Pedro Ortiz, cousin of Alton Ortiz, looked as deeply confused as only someone who had spent the night in the city jail on charges he didn’t comprehend could. Sitting next to him was his attorney, a young kid in a bad suit who was clearly out of his element.
“And you,” Vann said, turning her attention to him. “Public defender or junior associate?”
“I happen to—” the (I assumed) public defender began, but Vann cut him off, and then pointed to him.
“This one is not good enough for the shit you’re in right now,” Vann said to Pedro.
“I went to Penn,” the lawyer said, defensively.
“Do you know what shit you’re in right now?” Vann asked Pedro, ignoring the lawyer.
Pedro looked at Vann, and then me, and then his lawyer. “When I was arrested they said arson, but—”
“Tell him what else he’s won, Agent Shane,” Vann said to me.
“So, there’s the arson charge, which you already know about,” I said. “Also, destruction of property, multiple charges, attempted murder, multiple charges, voluntary and involuntary manslaughter, also multiple charges, conspiracy to commit arson, conspiracy to commit murder, and animal cruelty.”
“Animal cruelty?” Pedro said.
“There was a cat in that apartment when you set it on fire,” Vann said.
“I didn’t know about any cat,” Pedro said.
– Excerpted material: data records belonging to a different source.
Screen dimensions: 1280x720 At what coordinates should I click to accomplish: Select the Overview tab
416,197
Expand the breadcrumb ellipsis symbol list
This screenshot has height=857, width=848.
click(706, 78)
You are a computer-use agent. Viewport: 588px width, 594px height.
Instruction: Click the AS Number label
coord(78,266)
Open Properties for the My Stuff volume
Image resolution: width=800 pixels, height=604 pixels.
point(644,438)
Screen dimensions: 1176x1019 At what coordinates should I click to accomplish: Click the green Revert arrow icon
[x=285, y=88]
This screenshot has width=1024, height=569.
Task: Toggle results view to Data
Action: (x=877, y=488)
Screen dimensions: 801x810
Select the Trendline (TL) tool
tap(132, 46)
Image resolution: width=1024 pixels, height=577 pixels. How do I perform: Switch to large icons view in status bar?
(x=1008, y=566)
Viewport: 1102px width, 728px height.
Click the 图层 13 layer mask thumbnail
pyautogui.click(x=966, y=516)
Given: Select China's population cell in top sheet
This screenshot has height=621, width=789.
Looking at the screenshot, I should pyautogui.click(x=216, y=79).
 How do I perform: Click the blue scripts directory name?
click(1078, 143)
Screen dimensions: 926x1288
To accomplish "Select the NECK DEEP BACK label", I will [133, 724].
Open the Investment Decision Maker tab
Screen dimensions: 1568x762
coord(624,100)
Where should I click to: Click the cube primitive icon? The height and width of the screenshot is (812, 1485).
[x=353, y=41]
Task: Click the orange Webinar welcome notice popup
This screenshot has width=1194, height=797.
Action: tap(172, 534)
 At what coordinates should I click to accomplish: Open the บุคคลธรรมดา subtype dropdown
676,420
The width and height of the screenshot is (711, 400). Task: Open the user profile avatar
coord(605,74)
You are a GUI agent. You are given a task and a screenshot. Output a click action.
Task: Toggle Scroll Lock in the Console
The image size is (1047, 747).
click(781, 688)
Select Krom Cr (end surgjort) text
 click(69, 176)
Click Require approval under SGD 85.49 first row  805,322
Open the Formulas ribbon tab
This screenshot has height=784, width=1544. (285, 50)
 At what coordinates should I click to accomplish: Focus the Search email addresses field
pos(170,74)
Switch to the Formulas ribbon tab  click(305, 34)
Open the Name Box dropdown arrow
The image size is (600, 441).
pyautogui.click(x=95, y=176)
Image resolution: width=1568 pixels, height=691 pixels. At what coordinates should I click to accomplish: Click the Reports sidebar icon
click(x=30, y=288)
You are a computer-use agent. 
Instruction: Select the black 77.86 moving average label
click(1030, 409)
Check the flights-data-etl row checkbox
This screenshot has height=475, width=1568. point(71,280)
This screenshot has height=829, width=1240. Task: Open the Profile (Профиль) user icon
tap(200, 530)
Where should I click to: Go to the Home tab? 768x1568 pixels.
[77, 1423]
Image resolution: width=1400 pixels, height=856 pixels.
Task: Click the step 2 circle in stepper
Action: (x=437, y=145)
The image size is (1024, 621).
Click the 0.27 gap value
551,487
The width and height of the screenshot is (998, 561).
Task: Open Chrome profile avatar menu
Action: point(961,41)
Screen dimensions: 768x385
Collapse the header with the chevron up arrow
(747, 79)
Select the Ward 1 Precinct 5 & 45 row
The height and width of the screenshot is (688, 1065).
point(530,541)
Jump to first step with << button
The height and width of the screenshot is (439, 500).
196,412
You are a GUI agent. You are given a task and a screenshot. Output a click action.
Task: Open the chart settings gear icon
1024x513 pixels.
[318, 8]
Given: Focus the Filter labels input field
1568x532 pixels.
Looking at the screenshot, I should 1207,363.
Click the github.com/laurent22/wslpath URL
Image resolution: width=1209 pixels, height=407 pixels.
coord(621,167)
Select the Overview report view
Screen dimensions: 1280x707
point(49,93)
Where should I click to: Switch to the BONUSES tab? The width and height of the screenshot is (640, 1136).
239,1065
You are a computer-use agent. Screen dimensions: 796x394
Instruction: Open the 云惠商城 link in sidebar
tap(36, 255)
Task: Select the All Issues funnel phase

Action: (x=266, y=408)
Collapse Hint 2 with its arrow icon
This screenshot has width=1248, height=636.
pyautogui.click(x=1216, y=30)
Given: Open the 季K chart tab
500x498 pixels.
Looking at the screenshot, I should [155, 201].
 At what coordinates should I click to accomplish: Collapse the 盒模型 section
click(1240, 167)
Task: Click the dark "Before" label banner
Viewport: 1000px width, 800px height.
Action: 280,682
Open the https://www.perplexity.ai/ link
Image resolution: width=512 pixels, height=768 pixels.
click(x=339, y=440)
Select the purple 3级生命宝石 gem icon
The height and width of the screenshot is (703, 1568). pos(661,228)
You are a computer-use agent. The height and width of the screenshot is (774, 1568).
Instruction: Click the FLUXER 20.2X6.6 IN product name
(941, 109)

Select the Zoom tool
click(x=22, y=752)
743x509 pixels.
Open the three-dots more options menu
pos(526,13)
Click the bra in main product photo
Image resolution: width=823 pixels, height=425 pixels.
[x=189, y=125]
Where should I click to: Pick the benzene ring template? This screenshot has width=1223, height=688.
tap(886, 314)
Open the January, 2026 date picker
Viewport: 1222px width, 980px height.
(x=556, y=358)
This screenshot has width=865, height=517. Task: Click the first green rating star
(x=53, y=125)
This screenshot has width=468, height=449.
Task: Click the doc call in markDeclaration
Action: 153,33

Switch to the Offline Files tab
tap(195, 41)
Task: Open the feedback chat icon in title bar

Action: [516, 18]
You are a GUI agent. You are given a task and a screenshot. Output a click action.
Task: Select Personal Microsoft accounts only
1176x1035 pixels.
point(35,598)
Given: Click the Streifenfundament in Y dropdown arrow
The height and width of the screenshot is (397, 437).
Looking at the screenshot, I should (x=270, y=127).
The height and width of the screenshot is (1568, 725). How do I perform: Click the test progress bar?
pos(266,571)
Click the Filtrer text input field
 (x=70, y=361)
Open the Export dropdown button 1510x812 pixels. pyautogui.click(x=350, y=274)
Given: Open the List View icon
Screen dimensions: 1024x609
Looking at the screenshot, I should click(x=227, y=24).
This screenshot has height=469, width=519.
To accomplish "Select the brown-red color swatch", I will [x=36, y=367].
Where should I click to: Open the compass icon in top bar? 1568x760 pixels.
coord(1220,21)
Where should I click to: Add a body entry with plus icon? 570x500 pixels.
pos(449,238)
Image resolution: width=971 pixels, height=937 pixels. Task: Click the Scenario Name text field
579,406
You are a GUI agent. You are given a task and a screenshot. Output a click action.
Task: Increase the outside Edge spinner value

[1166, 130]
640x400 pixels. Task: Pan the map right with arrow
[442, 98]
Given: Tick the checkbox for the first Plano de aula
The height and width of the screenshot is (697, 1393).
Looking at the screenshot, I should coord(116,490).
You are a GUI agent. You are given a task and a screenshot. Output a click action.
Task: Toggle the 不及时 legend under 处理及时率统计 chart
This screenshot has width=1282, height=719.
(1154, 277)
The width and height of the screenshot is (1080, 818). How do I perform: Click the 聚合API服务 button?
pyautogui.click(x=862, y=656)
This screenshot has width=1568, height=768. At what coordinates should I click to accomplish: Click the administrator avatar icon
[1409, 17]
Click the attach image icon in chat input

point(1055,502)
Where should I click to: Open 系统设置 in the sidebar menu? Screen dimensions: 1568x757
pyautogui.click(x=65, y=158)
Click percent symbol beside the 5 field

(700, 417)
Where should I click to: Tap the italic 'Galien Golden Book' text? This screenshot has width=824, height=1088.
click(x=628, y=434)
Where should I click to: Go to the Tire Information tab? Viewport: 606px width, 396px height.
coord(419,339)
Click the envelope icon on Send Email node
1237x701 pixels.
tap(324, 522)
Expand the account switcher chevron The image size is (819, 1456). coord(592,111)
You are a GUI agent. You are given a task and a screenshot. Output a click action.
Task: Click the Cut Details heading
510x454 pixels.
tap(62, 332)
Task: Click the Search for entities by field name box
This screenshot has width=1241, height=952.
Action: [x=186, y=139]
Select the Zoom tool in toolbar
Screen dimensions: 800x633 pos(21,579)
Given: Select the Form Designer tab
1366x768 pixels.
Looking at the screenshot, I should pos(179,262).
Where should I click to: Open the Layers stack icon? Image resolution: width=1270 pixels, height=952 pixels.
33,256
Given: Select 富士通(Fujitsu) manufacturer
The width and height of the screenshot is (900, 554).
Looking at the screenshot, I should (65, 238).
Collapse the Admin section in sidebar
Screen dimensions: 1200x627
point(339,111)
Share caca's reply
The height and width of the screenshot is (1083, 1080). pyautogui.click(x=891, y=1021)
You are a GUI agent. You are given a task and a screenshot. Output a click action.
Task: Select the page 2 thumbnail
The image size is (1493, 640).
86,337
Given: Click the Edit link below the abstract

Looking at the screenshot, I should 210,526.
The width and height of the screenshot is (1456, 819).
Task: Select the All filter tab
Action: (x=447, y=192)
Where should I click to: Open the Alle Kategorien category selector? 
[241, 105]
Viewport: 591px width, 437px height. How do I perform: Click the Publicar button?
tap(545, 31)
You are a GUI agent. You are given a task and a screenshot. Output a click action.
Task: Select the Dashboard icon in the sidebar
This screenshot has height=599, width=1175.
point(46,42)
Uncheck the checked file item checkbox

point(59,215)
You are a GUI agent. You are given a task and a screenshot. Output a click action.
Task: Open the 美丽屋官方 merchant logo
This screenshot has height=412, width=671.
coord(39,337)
His lawyer groaned and slid down a little in his chair.
“Basically a whole raft of local, state, and federal charges that you’ll be charged with, not to mention the civil suits that will be filed by the landlord and every single tenant you burned out of a home. Do you have insurance, Mr. Ortiz?”
“Not that much,” he said.
“I didn’t think so. So,” Vann said, and folded her hands together on the table. “You can talk to us, or take your chances with Clarence Darrow over here. But before you answer, let me be honest with you: We don’t want you. We don’t even want your cousin, who is why you’re here in the first place. So if you work with us and tell us useful things, we’ll work with you. But if you don’t—”
“We don’t want you but we’ll be happy to take you,” I finished. “It’ll give closure to the people you burned out of their homes.”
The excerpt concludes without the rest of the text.